This was originally posted as part of a discussion of e-books and the publishing industry over at The OWW-SFF Writing Group. I’m cross-posting it here, since parts of it may be of general interest.
Let me outline a possible future for the publishing industry. This is based on what we already see in the music industry, plus a little bit of optimistic speculation. My basic conclusion is that the coming changes in the publishing industry are likely to be good for unpublished and newly-published authors, but it may be bad for some other segments of the industry.
First, what do we have right now? If you’ve written a book, there are three possible outcomes:
1) You don’t sell it. Nobody reads it except for your mom, and you get zero dollars.
2) You sell it to a small press, which puts it out as POD, e-book, or (maybe) paperback. You get somewhere between a few hundred and a few thousand dollars.
3) You sell it to a major publisher, who puts it out as a mass-market paperback or a hardcover. You get somewhere between a few thousand and a billion dollars.
An important feature of the current market is that there’s a steep cut-off between the small presses and e-publishers, which pay very little, and the big publishers, which pay 2-3 times what you’re likely to make at a small press even at the lower end of the payscale. Plus, at the big publishers you get an advance, which often aren’t paid at all by small presses.
Now, let’s think about the future. E-readers become common and affordable, and the price of e-books drops below $5. People who are avid readers move mostly to e-books for price and convenience, and because the price has dropped they buy more of those than they would have bought paper books. Sales of physical books drop as readers move to digital formats. Casual readers, the sort who buy books for the beach or the airplane, mostly stick with physical books, since it’s not worth their time to get an e-reader that they rarely use.
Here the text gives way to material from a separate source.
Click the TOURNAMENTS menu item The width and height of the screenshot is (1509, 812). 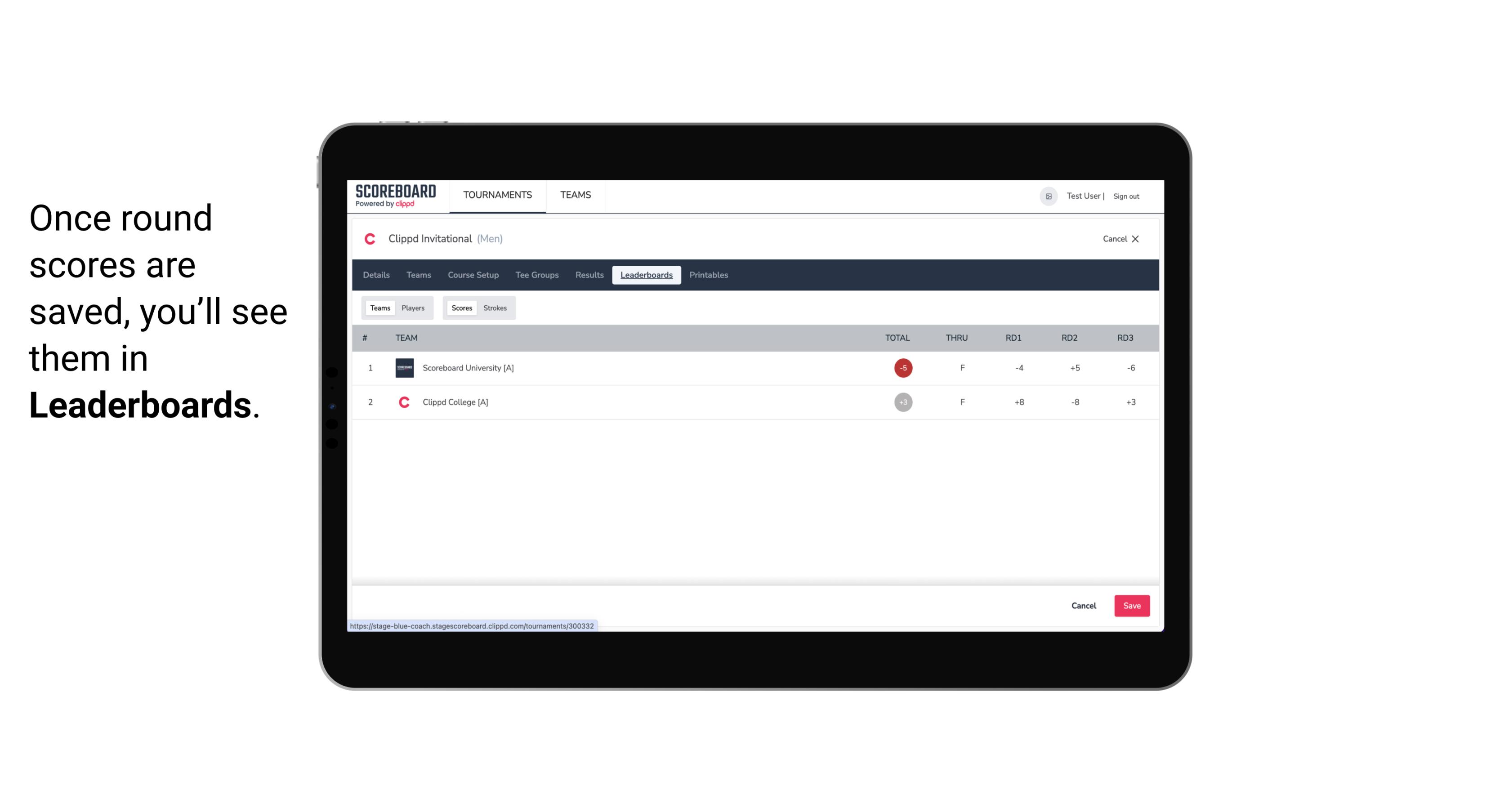click(498, 195)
The result? The market for e-books expands, while the market for physical books drops. Paper books become restricted to best-sellers and specialty items, like signed limited editions. Some of the big publishers go out of business or merge, while the number of e-publishers goes up to take advantage of the bigger market. Some midlisters are pushed out to the e-publishing market. As e-publishing loses its stigma, the accepted career path becomes to move up through the small presses building an audience, and to make the jump to paper after years of publishing, if ever. The big publishers have already delegated the slush to the agents; agents start delegating the slush to the small-press editors, and work by poaching the top 1% of small-press writers and selling them up to the big leagues.
Now, why would you like this as a writer?
1) You get something rather than nothing. The e-publishing houses have more niches, more opportunities, and more ability to take risks, so your chances of getting published are better. You’ll get hardly any money at first—but right now the most common outcome is getting no money at all.
2) Your back-catalog always works for you. As mentioned by others, you can’t sell used e-books—but when a new e-book costs the same as a used paperback, why not buy it new? And you get the royalties from those sales, forever.
3) You have a clear ladder towards fame and fortune. It used to be that writers were expected to make their name in short stories, then sell a novel on the basis of that reputation. With the collapse of the short fiction markets, that’s much less the case these days, so writers have to sell their novels to a public that’s never heard of them, via publishers that are understandably hesitant about taking these risks. The e-publishing model gives you years to build an audience in lower-risk venues before trying to move up.
It may be that it’s harder to actually make a living as a writer in this world—but how many of us are making money, anyway? I, for one, would be happy to release my books as e-books and sell a few hundred copies for the present time. It’d be a lot more than I’m making from my writing now.

I think you’re right on with this. I currently have three books published with a small press and one contracted with a medium-sized press. I’m making some money but I’m not getting rich. My publishers do a great job editing my books, with my covers and have helped me be a better writer. I believe the future you predict will arrive as soon as someone makes an ereader that is more affordable than the Kindle and readily available. Right now ereaders are very over priced kind of like VCR’s were when they first came out. It will come and soon.
This is a bit more optimistic than my view: ebooks become like MP3 files, freely traded by everybody and the dog’s cousin. Nobody makes any money, because, unlike bands that can afford to distribute their music almost for free, knowing that they’ll get it back in concert tickets, writers seldom do concerts. I’m pretty sure nobody would pay $60 per seat to hear me read.
When “ebook” means “a file of some sort that you can put on a reader of some sort, and not give away or post online or make a gazillion copies of,” then I’ll hold some hope for the future, but as long “ebook” includes “a PDF that you can treat like an MP3,” I’m going to say the glass is completely empty.
I hope you’re right.
Levi Montgomery
Thanks for the article. I’ve looked into various publishing options, including online and Print on Demand, and it’s good to know that those possibilities are available.